Bistro at Canyons’ head chef, Zeke Wray, told the Forward that “to have those limitations and then to produce products and be creative, you hope that it’s enough that after the meal, people leave, not really noticing a difference.”

The restaurant, certified by Kashruth Council of Canada, served its first meal in late December. Its opening came about a month ahead of Sundance, which attracts thousands of people, including many film industry elite. This year’s festival ran from January 19 to January 29.

The kosher restaurant is just one way that the five-star Canyons Resort, Utah’s largest ski and snowboarding resort, is trying to appeal to observant Jews. Canyons also built a synagogue in its Silverado Lodge, which was completed a week before the restaurant opened.
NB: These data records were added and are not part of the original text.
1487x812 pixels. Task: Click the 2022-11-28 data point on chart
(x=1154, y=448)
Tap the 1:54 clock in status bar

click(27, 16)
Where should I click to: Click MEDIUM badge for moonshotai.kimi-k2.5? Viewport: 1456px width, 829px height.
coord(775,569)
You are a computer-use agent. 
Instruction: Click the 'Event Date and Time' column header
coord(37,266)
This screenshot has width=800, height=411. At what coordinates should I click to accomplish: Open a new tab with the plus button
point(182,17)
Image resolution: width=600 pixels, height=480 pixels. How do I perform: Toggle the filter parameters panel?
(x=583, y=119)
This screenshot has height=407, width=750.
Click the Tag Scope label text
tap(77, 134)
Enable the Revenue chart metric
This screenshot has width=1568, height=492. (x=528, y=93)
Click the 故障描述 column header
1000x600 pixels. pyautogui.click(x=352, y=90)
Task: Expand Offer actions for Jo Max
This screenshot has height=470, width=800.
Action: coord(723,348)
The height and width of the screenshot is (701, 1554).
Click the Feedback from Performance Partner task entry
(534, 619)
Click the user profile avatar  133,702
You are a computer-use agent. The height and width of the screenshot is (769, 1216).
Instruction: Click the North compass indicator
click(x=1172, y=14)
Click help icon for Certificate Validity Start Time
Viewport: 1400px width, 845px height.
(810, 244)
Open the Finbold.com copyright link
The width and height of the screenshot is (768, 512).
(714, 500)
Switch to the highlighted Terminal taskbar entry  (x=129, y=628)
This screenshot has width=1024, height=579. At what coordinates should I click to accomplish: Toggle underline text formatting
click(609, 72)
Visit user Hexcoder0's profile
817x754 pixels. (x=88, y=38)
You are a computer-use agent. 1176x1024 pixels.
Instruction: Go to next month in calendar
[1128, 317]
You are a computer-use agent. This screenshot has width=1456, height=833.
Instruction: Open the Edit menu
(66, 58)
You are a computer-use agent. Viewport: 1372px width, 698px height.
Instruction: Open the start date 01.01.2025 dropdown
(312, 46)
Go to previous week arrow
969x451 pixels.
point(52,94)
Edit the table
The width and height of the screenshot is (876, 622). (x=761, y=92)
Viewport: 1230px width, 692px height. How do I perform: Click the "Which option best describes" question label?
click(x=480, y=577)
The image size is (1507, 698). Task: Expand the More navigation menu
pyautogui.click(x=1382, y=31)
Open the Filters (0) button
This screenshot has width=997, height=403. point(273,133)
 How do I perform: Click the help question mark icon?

Rabbi Yosef Kirszenberg, who supervises the restaurant’s kosher standards, says that both the synagogue and the restaurant were opened to serve the large number of Jewish tourists who visit the resort during ski season.

Kirszenberg divides his time between Park City and his home in New York City. But he said that if the restaurant proves successful, he may move to Utah.

“What I see is that there are a lot of Jewish people from all over the world that were already coming here before; they were just bringing their own food, making what they needed,” Kirszenberg said. “Traveling can be hard, because wives say it’s not really a vacation because they have to spend the whole morning preparing food before they go out.”

With the opening of the kosher bistro, Canyons is now, Kirszenberg said, “a vacation [spot] for everybody.”

The restaurant also offers a five-course Sabbath dinner and a six-course Sabbath lunch. The menu includes gefilte fish, chopped liver onion confit, garlic-rubbed roasted rib rémoulade, cholent and coconut panna cotta.

Inside the restaurant, the décor reflects a cozy, inn-like atmosphere. Large glass jugs filled with dried beans, cinnamon sticks and peas are lined against an exposed brick wall. A sink is positioned outside the restrooms so that observant diners can perform a ritual washing of their hands before eating.

But the 120-seat restaurant attracts a wide range of diners, both Jewish and non-Jewish, waitress Chelsea Havens said.

On a recent Saturday night, during Sundance, 20 reservations were on the books, though many ended up being canceled because of a storm that left nearly 2 feet of snow.

By 8:30 p.m., diners, including festival-goers Amy Shipley and her husband, Dan Ligon, began to trickle in.

“I didn’t even realize it was kosher when we first sat down,” said Shipley, a Boulder, Colo., resident who is not Jewish. “I had just heard about it and wanted to try it. Everything was really delicious, and I didn’t notice the difference at all.”